GRGR(6) - section 8
Meg Larson
meg.larson at worldnet.att.net
Fri Jul 23 07:30:57 CDT 1999
Rj, replying to Terrance:
Slothrop's hardly a "golem" in the novel. There's just so much depth to
Slothop's character -- what he thinks and says and does in an enormous
range of situations -- it's just that he's totally self-involved. I can
hear him and see him when he's mimicking his buddy Mucker-Maffick, for
example, when he can't quite capture or express the experience of the
moment of annihilation he so fears:
"Who's pretending?" lighting a cigarette, shaking his forelock through
the smoke, "jeepers, Tantivy, listen, I don't want to upset you but . .
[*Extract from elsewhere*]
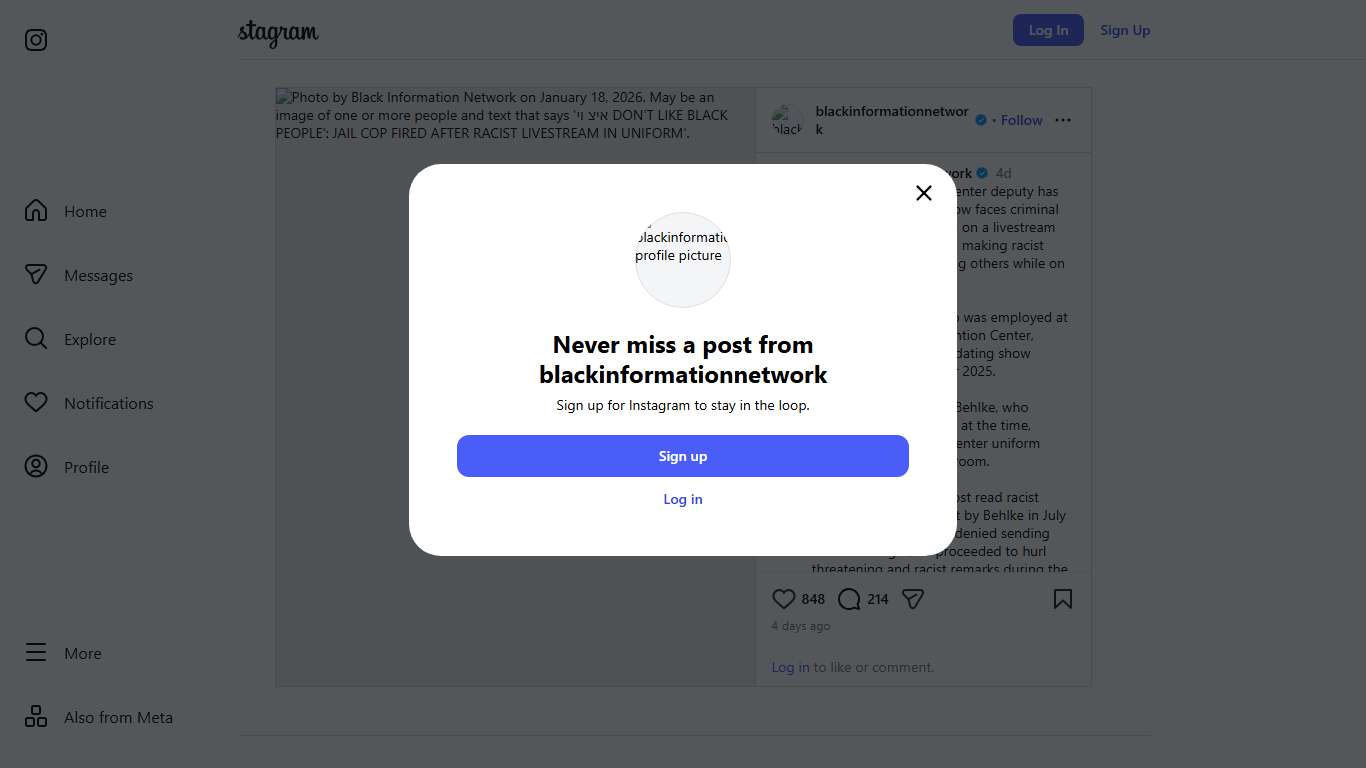Close the sign-up dialog
The height and width of the screenshot is (768, 1366).
924,193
. I mean I'm four year's overdue's what it is, it could happen *any
time*, the next second, right, just suddenly . . . shit . . . just
zero, just nothing . . . and . . ." (25)
Me:
I agree: Tyrone's as real as anything/anyone else in the novel, and just as
hard to get a handle on, too. One of my favorite telling moments in the
novel, a moment that lends humanness to Slothrop, is when he reads of
Tantivy's death in the paper, which is coming up in a future section. Like
the passage that Terrance quotes above, it's the small moments that, at
least for me, make Tyrone "real."
A-and we haven't even gotten to Byron the Bulb--more on that later.
Enjoying the discussion immensely,
M.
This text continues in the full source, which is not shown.